[Saved data entries]
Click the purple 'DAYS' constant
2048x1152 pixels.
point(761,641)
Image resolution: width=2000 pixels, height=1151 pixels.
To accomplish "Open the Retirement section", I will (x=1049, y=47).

__Your assignment__: In this exercise, give every record above again exactly.

__Exercise answer__:
Click the purple 'DAYS' constant
2048x1152 pixels.
point(761,641)
Image resolution: width=2000 pixels, height=1151 pixels.
To accomplish "Open the Retirement section", I will (x=1049, y=47).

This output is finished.